There are weaknesses of our study that need to be addressed. One limitation is the small number of patients with an isolated longitudinal split tear of the subscapularis (11). Since 23 of the 34 patients underwent associated supraspinatus repair as well, it is unclear whether the excellent results seen in our patient population would have been the same had the subscapularis lesion been left untreated. However, as shown by Sano et al. and Uhthoff and Sano degeneration of the tendon can lead to weakening of the insertion point and eventual mechanical failure of the tendon itself. [37],[38] Therefore, we suspect that the pathology reported in our study represents tendinopathy and early tearing and can be a source of anterior shoulder pain.
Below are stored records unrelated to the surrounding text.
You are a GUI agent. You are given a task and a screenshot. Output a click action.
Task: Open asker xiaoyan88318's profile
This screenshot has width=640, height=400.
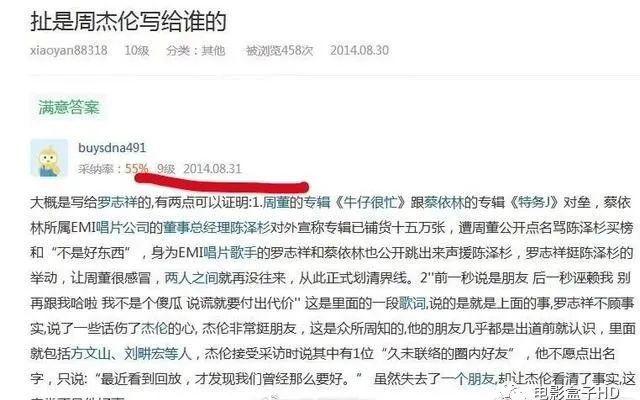tap(69, 50)
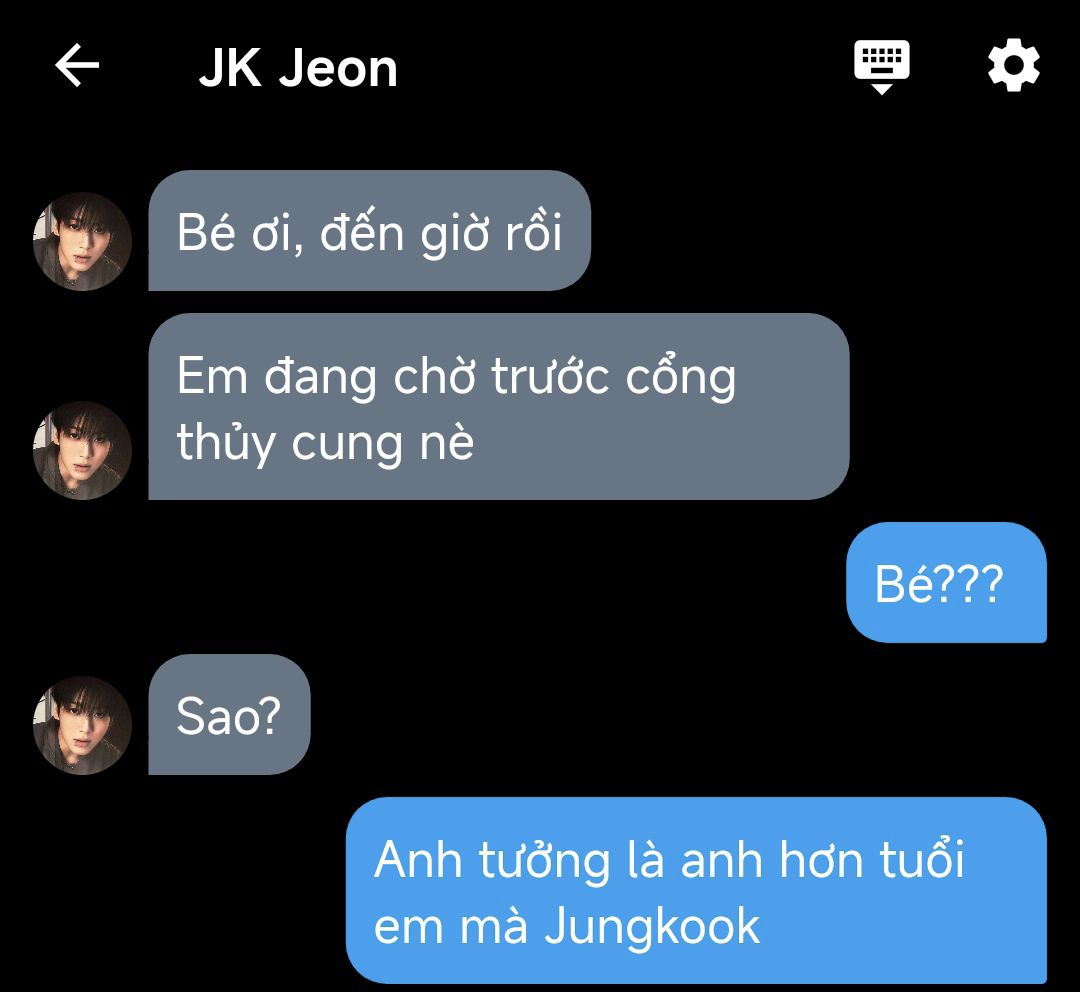Tap the letters 'JK' in header
Screen dimensions: 1080x992
tap(230, 68)
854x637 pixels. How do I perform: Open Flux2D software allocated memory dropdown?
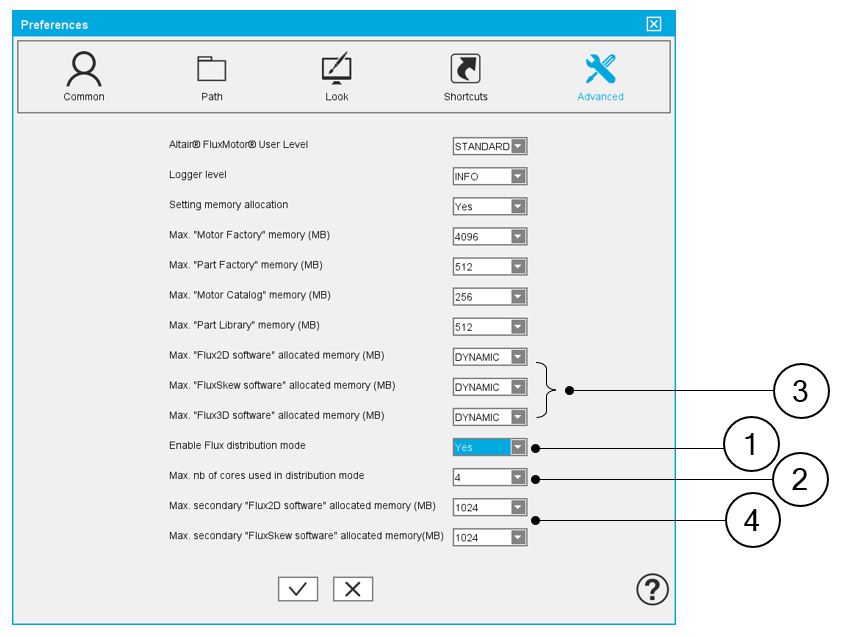pyautogui.click(x=518, y=357)
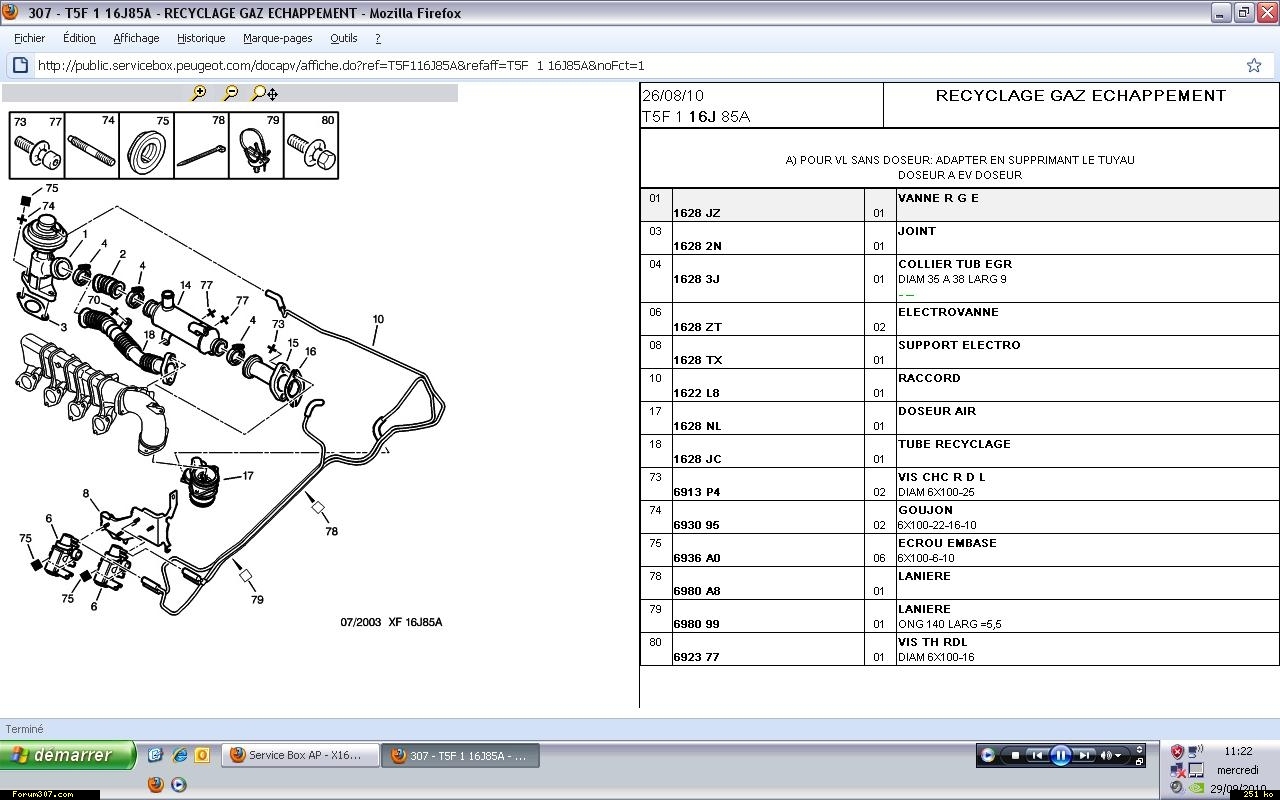Open the Affichage menu

(136, 38)
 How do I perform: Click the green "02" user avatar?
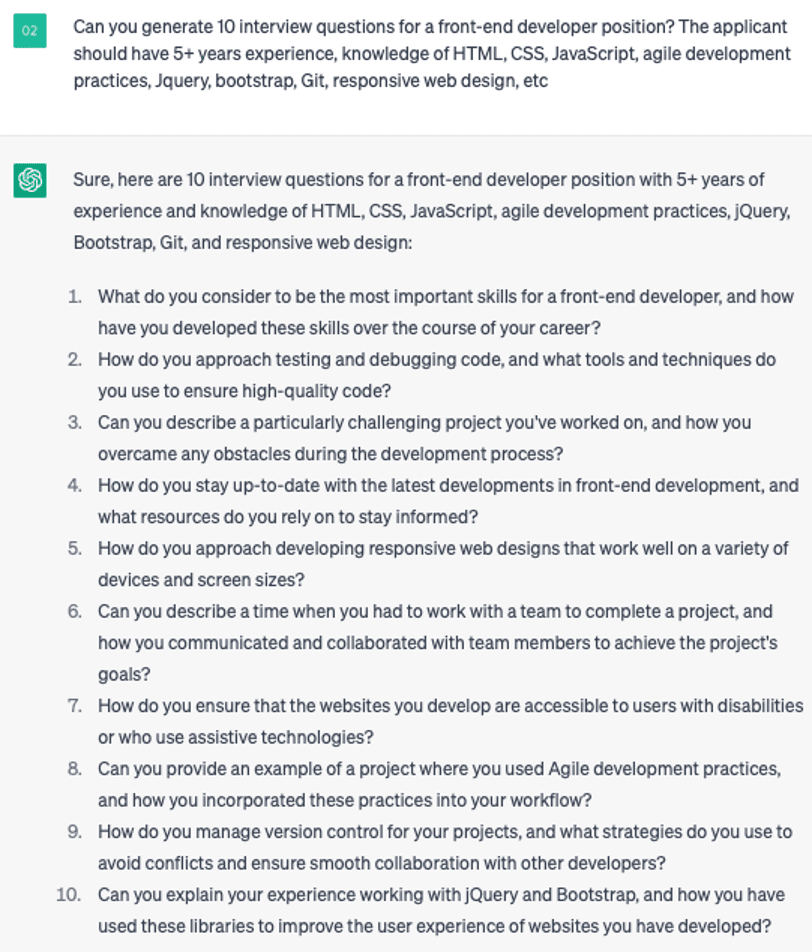pyautogui.click(x=30, y=32)
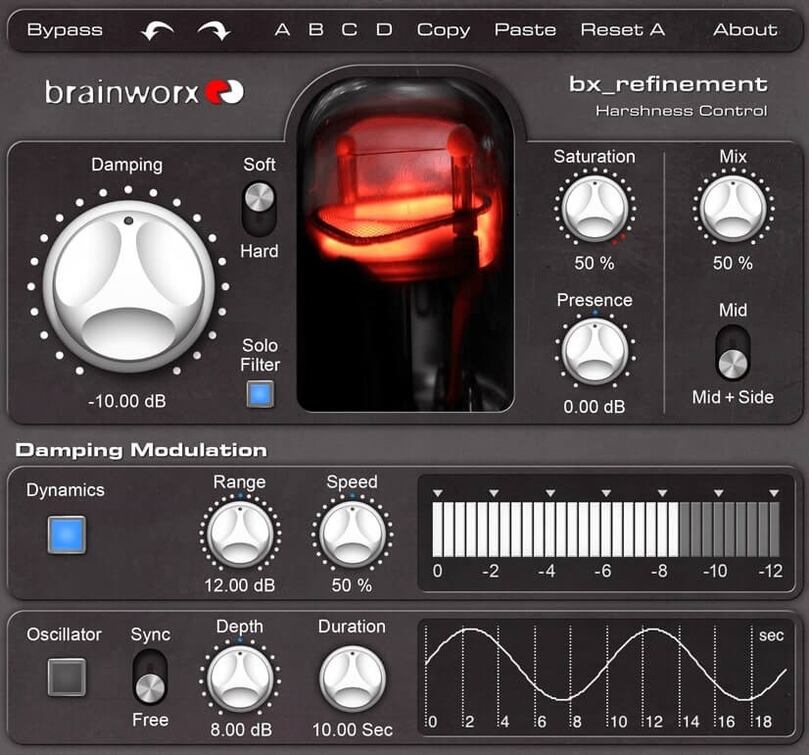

As such, we feel the pathology encountered should be treated with appropriate debridement and subsequent repair so as to possibly prevent further subscapularis tear progression. No detrimental effects were seen in our population following side to side suture repair of the subscapularis lesion, suggesting it is safe and it may potentially alleviate continued degeneration into a full-thickness tear. No patient has required additional surgery for tearing to the subscapularis following our treatment. In fact, during the second look arthroscopy in our 1 patient who sustained the traumatic re-injury, it was confirmed that the split tear had healed at 12 months following repair.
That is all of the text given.